Google doesn't "parse" your entire text. It looks for overt plagirism, spelling and sentence structure above all else.
So code a bot with creates proper sentences, grammatically correct, none scraped (so using a dictionary, language analysis and then grammar checking tool) and work from there.

I'm not saying it's simple - but many AI bots have already done 75% oif the work for you (There's the hint - check out the AI community for this)
Synonyms are getting weaker and weaker and Google uses "super synonyms now"

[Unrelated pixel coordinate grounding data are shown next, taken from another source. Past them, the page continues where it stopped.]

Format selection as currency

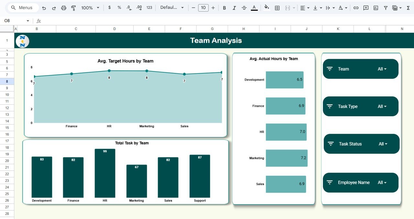point(109,7)
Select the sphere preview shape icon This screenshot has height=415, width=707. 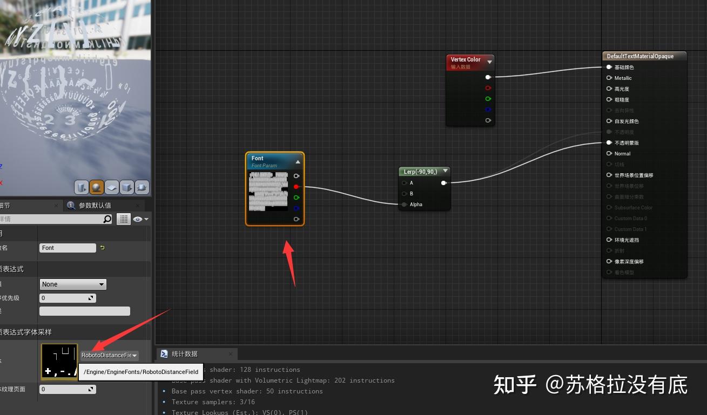click(x=97, y=187)
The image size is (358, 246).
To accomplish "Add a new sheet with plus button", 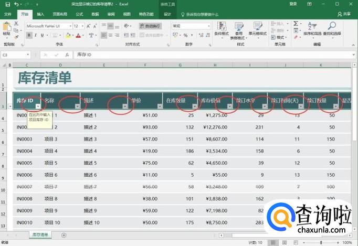I will 64,235.
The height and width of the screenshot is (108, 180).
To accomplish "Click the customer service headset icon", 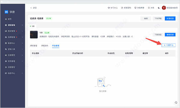I will (176, 103).
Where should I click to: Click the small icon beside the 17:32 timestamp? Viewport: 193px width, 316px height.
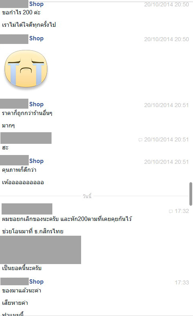click(171, 211)
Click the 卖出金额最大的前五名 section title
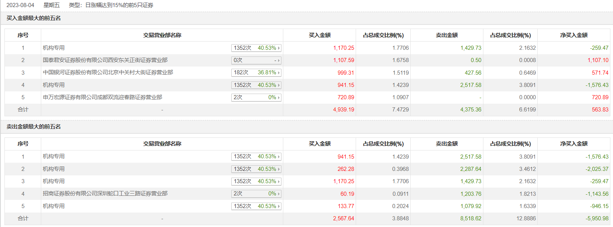The width and height of the screenshot is (613, 227). point(34,127)
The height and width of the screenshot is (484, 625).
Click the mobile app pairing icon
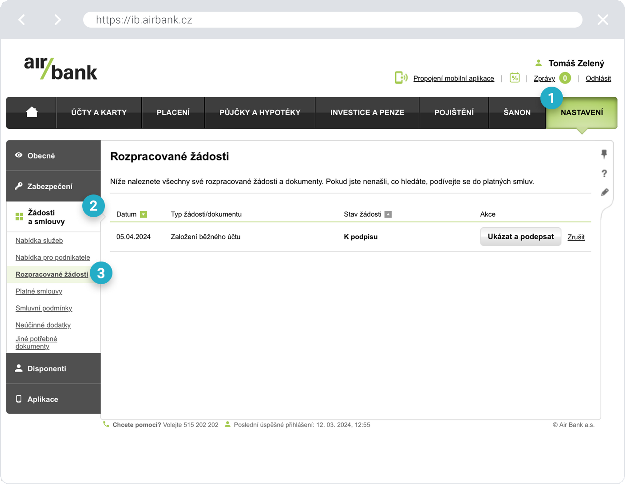coord(401,78)
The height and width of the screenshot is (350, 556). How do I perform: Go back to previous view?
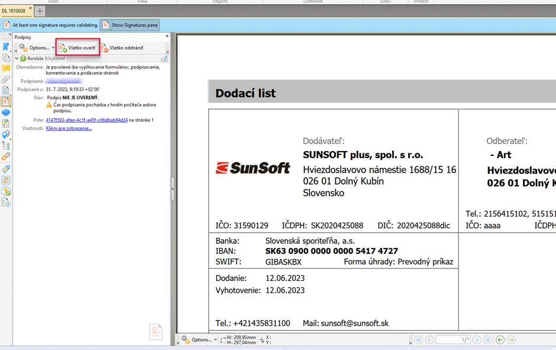tap(500, 340)
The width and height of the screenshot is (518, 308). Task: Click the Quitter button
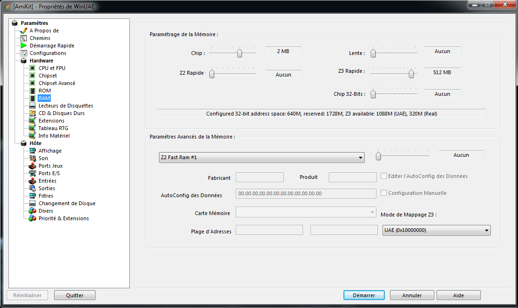tap(75, 295)
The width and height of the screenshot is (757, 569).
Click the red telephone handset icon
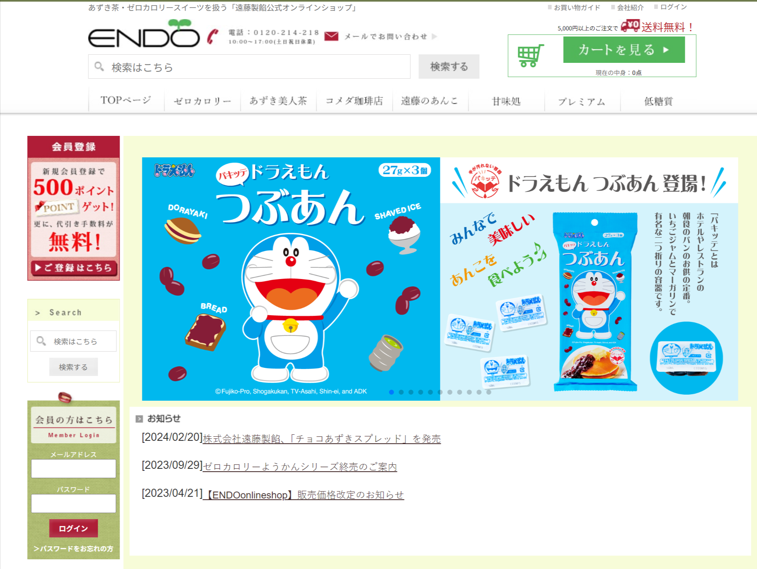coord(213,37)

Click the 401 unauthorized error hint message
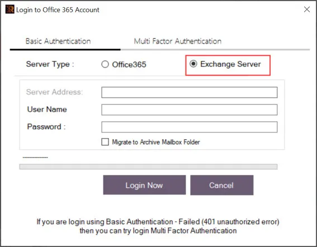tap(158, 226)
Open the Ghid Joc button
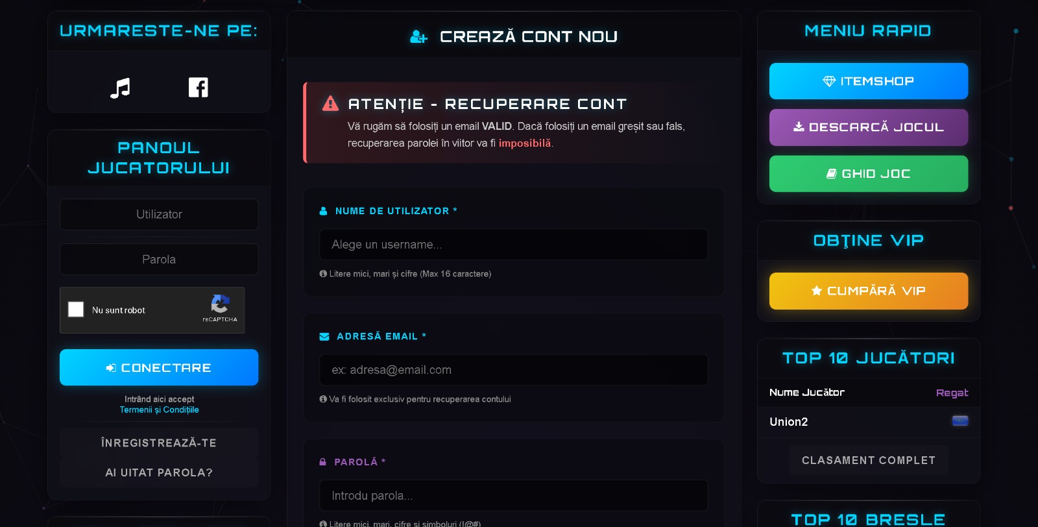The image size is (1038, 527). [x=869, y=174]
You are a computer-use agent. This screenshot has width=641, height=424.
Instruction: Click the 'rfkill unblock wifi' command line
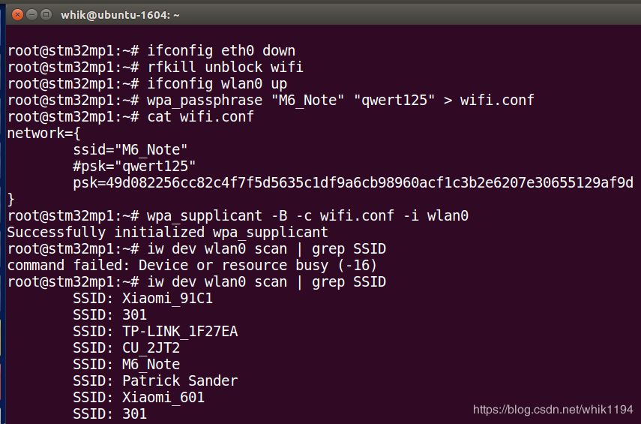pos(155,67)
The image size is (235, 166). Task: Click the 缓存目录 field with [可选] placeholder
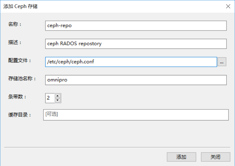coord(136,115)
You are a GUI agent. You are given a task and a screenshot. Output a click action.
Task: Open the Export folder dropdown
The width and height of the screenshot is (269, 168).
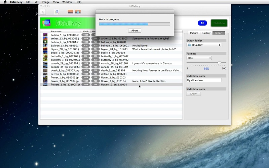(x=204, y=45)
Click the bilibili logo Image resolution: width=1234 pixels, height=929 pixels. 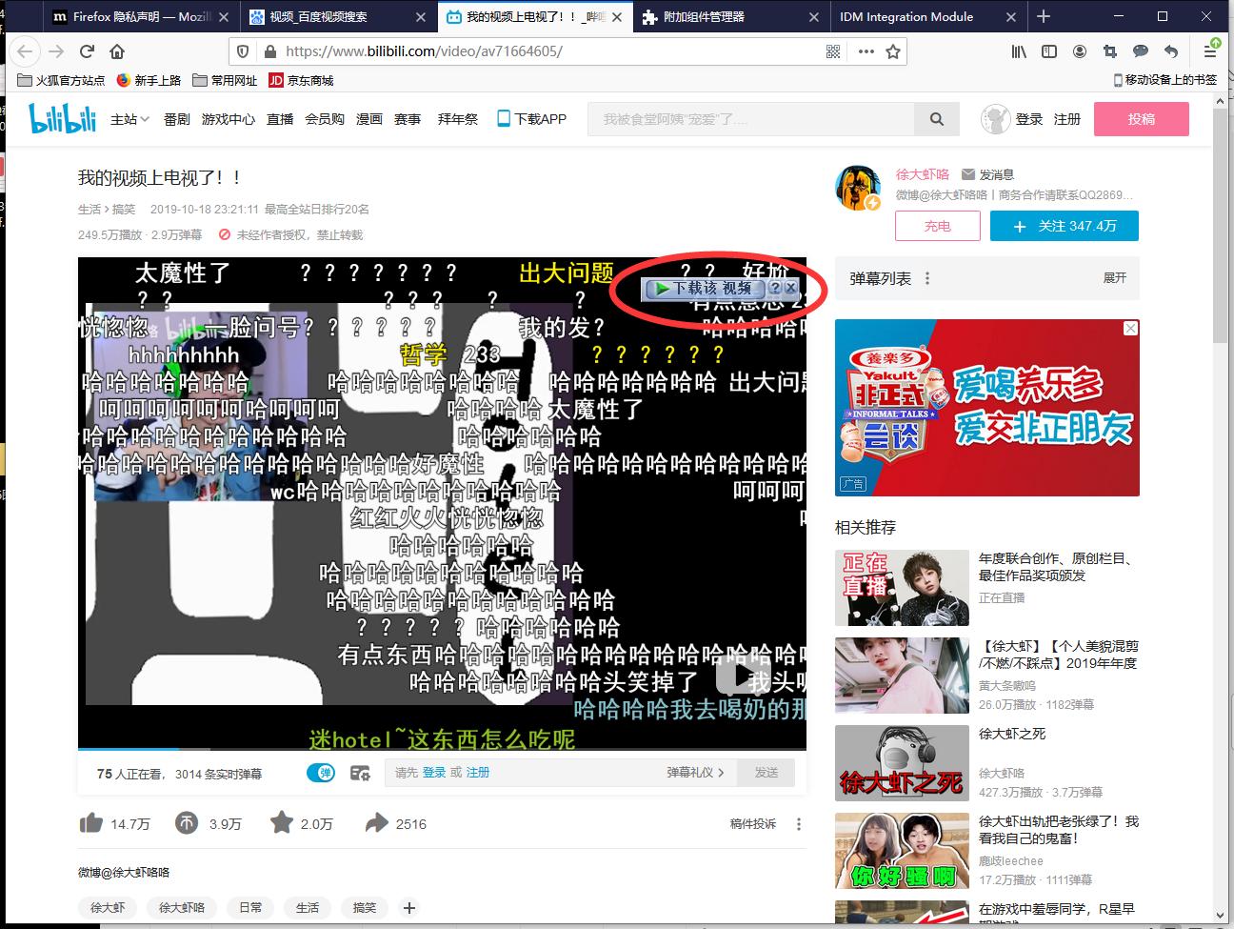(61, 118)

I can change the term "motor scooter" and "moped" in a synonym spinner as much as I like - but Google treats them as the exact same phrase these days.
Many synonyms still get through - but Google is getting smart to them and parsing individual blocks of words for meaning and context.

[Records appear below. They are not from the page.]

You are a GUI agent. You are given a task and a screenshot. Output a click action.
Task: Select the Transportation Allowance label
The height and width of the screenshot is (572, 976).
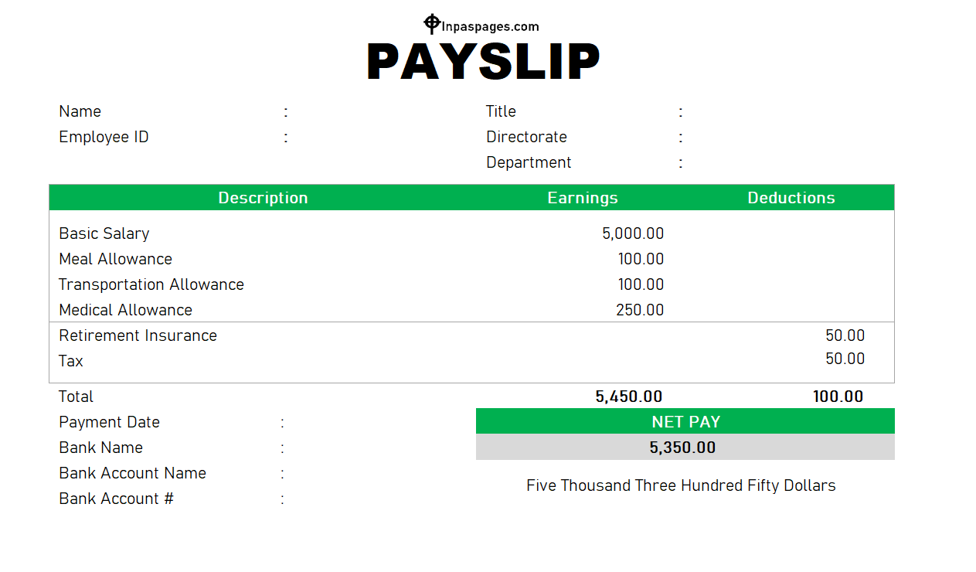(151, 284)
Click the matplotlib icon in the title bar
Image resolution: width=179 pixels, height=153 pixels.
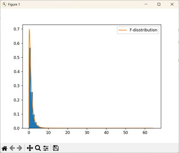pyautogui.click(x=4, y=4)
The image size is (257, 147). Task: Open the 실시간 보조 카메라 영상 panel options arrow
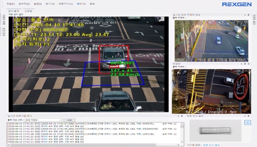coord(245,15)
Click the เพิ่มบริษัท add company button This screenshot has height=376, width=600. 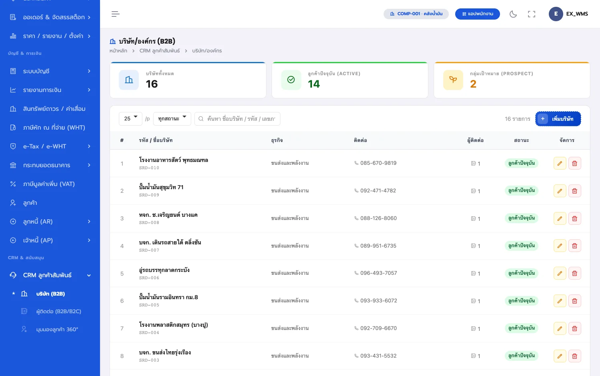[x=558, y=119]
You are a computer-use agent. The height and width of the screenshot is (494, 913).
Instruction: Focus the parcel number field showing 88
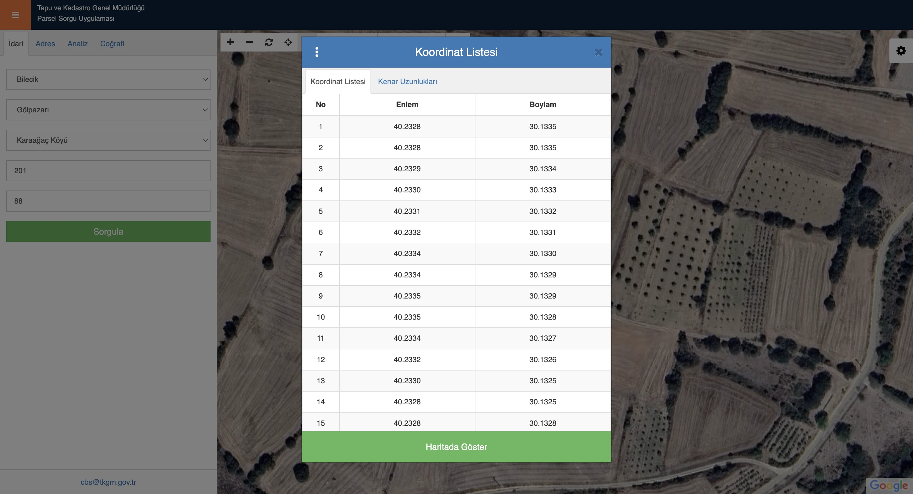click(108, 201)
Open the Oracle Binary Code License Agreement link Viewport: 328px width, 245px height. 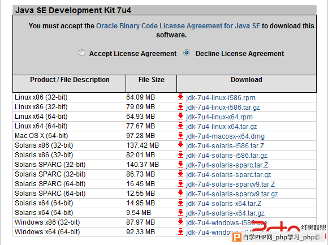pos(178,26)
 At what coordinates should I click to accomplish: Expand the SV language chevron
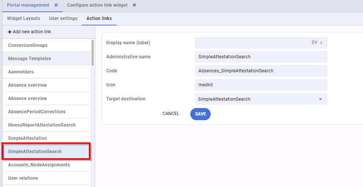321,43
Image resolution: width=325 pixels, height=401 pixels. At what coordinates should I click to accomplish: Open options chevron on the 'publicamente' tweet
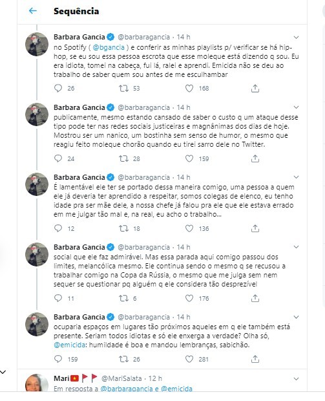(x=296, y=107)
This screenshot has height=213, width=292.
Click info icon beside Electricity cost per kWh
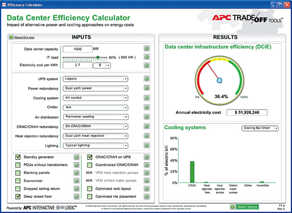147,66
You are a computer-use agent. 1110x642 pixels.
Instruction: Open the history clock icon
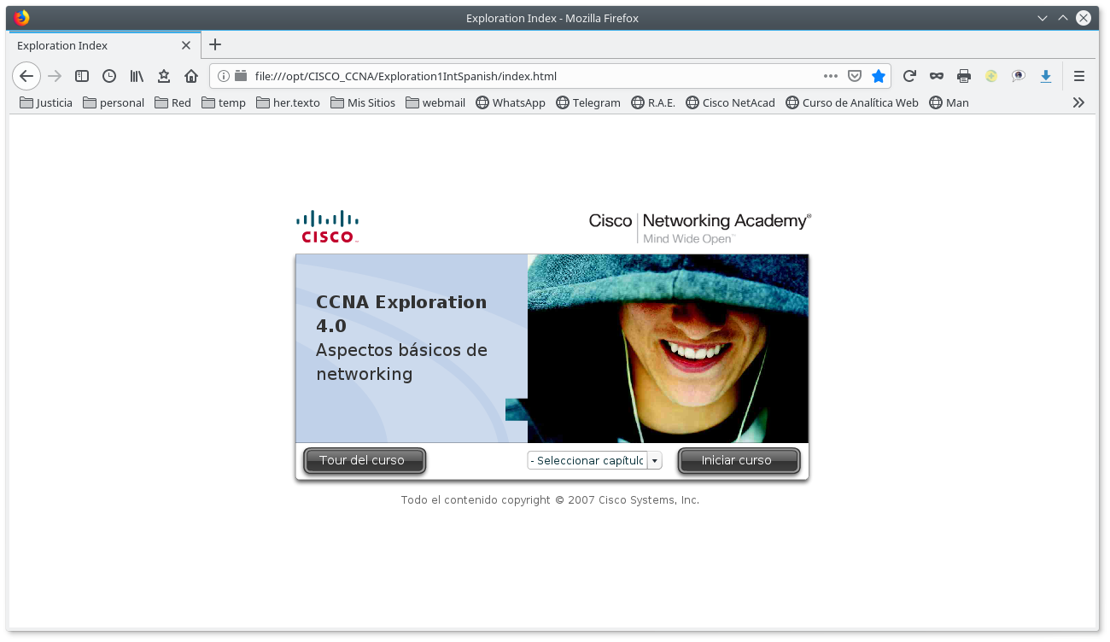click(109, 76)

When I did some EW a couple of years back the chat bots that were available back then were getting pretty darn awesome. Like I said - check the AI community for a kick start.

Scritty
 
I will create a tool that auto updates your site with keyword targeted content that fully passes Google's mechanism and is SEO'd up to post penguin standards. I will reuse the same thing for a tool that generates spintax for all your backlinks (wikis/web2s/articles..). But first some other great projects :) Doesn't mean that ideas can't be discussed here! It will be really helpful for me when I actually start it.
 
Of course there is.

Google doesn't "parse" your entire text. It looks for overt plagirism, spelling and sentence structure above all else.
So code a bot with creates proper sentences, grammatically correct, none scraped (so using a dictionary, language analysis and then grammar checking tool) and work from there.

I'm not saying it's simple - but many AI bots have already done 75% oif the work for you (There's the hint - check out the AI community for this)
Synonyms are getting weaker and weaker and Google uses "super synonyms now"

I can change the term "motor scooter" and "moped" in a synonym spinner as much as I like - but Google treats them as the exact same phrase these days.
Many synonyms still get through - but Google is getting smart to them and parsing individual blocks of words for meaning and context.

When I did some EW a couple of years back the chat bots that were available back then were getting pretty darn awesome. Like I said - check the AI community for a kick start.

Scritty

I guess its pretty hard to do with a bot now that just replaces words. you've got to change the sentence structure too and make sure its grammatically correct.
 
So code a bot with creates proper sentences, grammatically correct, none scraped (so using a dictionary, language analysis and then grammar checking tool) and work from there.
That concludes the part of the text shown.